> [Required task]
Duplicate the lines of the listing below, from the line with "The image size is (434, 211)." up to and including the line with "tap(641, 287)". Give only those lines, unchanged.
====================
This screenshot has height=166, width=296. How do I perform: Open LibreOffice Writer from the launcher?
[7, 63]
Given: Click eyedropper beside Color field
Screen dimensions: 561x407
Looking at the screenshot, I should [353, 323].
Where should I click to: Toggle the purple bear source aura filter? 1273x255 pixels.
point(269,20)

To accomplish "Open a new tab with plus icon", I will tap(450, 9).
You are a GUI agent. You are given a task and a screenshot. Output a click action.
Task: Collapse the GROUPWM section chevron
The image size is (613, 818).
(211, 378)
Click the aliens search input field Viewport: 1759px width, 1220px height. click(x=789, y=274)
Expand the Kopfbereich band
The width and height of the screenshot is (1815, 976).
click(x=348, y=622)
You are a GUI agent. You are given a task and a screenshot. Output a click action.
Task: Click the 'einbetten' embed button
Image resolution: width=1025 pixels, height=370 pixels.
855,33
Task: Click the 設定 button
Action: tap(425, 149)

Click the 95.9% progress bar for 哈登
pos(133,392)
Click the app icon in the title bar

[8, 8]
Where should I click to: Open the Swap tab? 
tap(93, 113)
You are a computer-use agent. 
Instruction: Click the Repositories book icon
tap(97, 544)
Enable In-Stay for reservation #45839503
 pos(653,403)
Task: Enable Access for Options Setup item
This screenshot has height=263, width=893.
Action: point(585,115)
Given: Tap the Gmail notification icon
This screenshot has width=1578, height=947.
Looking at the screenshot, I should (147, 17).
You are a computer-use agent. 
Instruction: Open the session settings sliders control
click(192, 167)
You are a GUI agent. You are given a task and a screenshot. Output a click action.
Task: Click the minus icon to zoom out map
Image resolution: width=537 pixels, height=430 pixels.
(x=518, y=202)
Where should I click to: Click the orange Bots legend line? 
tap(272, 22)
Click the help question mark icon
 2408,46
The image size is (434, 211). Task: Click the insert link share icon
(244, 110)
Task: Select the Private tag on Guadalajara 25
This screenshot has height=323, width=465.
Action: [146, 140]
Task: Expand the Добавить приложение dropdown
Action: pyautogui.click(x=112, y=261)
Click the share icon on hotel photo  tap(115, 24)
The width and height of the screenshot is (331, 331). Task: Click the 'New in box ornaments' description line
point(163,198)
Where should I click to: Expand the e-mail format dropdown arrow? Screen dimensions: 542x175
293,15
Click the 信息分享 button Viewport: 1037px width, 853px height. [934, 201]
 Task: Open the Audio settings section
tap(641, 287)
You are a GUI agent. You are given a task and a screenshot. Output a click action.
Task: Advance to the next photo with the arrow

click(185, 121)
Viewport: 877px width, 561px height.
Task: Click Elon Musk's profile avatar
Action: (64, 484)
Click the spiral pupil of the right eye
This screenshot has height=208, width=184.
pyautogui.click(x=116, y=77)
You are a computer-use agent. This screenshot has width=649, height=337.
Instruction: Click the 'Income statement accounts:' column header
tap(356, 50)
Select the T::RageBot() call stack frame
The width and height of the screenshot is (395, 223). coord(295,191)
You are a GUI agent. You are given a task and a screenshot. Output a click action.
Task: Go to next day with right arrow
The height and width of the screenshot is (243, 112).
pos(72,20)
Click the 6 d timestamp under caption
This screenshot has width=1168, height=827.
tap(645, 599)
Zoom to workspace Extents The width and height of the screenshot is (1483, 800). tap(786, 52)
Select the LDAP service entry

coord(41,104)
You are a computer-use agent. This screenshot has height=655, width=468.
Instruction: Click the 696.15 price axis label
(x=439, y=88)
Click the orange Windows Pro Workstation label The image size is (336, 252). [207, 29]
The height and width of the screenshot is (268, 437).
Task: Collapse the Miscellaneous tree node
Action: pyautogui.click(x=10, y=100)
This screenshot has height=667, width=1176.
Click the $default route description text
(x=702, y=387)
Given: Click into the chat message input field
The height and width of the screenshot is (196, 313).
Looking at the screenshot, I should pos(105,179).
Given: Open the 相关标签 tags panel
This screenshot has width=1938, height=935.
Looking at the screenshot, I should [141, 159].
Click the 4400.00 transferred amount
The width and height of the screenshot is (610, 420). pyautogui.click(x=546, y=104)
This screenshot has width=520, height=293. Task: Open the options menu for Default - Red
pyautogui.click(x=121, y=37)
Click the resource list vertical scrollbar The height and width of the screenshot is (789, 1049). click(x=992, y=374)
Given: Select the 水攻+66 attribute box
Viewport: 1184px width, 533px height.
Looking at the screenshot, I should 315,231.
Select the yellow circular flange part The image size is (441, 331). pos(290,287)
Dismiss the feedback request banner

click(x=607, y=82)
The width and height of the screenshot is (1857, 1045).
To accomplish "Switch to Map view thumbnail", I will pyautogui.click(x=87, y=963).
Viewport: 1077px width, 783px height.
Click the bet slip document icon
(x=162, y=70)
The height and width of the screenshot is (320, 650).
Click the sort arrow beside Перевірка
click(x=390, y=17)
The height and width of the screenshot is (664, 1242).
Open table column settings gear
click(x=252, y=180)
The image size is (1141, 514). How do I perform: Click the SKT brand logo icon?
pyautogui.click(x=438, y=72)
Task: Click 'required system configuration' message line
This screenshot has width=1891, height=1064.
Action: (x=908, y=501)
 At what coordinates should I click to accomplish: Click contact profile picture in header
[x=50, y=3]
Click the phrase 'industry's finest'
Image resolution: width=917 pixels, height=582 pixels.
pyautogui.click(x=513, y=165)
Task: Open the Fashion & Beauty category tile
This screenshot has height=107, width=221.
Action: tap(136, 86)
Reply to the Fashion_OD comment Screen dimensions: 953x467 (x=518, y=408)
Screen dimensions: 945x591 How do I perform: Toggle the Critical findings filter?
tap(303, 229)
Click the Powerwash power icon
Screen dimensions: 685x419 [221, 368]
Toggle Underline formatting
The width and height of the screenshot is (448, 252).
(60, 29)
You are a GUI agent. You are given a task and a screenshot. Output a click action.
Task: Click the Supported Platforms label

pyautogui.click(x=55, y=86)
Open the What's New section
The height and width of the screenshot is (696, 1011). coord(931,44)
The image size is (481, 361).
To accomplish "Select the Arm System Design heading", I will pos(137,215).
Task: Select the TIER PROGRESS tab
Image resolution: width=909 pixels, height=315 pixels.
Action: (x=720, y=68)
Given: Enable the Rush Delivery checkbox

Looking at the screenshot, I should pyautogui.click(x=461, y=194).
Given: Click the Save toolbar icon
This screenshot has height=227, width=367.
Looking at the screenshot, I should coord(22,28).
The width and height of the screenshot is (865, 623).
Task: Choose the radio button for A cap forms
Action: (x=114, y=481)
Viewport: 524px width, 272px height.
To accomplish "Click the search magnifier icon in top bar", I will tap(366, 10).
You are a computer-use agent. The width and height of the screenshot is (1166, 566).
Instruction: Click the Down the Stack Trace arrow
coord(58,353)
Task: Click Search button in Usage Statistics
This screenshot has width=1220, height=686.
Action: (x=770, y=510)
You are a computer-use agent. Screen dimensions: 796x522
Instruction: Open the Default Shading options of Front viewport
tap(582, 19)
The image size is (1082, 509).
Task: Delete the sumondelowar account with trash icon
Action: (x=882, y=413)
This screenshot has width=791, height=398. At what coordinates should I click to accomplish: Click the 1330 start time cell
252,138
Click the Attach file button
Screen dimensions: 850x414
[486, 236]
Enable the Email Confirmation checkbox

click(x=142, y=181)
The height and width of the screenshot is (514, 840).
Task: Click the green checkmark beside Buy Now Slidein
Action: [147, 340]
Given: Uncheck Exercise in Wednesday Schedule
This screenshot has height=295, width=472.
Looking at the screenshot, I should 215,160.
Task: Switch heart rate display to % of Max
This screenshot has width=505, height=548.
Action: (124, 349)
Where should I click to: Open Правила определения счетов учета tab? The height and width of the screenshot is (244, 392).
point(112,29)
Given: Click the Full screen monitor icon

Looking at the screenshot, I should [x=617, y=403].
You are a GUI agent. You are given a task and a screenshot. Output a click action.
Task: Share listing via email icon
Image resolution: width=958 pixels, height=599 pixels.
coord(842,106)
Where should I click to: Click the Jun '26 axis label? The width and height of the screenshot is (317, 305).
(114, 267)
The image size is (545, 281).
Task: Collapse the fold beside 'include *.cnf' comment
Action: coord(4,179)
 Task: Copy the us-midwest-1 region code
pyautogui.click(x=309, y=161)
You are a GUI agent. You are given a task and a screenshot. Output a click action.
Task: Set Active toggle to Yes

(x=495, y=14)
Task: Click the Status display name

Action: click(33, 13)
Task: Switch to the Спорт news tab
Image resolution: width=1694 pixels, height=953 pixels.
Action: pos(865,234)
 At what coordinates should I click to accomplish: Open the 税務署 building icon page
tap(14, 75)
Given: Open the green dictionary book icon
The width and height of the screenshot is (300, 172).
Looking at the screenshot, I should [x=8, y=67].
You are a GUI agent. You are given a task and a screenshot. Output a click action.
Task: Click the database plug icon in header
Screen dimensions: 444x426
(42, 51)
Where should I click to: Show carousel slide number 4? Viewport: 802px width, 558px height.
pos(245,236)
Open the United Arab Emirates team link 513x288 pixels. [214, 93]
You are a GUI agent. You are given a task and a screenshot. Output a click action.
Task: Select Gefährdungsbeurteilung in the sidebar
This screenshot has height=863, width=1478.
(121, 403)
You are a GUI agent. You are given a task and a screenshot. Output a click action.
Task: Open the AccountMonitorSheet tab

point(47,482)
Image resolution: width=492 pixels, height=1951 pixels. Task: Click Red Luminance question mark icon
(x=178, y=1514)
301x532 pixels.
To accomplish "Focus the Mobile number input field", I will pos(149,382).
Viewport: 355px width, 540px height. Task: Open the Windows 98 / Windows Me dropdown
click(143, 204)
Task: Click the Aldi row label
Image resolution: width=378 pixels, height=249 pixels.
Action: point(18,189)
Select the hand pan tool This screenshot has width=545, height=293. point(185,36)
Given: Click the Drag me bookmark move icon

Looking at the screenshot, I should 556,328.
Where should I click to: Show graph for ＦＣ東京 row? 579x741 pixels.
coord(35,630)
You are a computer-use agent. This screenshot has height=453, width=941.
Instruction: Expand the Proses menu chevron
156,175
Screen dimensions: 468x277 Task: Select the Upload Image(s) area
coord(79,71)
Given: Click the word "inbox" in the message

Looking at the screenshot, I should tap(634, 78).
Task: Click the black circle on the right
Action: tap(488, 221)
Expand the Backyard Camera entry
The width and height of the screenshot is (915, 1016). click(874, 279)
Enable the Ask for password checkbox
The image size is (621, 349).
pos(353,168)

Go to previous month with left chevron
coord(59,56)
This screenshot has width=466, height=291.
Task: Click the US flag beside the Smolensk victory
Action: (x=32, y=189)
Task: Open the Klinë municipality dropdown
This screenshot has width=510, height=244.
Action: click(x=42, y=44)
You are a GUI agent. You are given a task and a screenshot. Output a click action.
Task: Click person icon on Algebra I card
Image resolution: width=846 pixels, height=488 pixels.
====================
> [Task output]
The image size is (434, 211). Task: Click the insert link share icon
(244, 110)
Task: Select the Private tag on Guadalajara 25
This screenshot has height=323, width=465.
Action: [146, 140]
Task: Expand the Добавить приложение dropdown
Action: pyautogui.click(x=112, y=261)
Click the share icon on hotel photo  tap(115, 24)
The width and height of the screenshot is (331, 331). Task: Click the 'New in box ornaments' description line
point(163,198)
Where should I click to: Expand the e-mail format dropdown arrow? Screen dimensions: 542x175
293,15
Click the 信息分享 button Viewport: 1037px width, 853px height. [934, 201]
 Task: Open the Audio settings section
tap(641, 287)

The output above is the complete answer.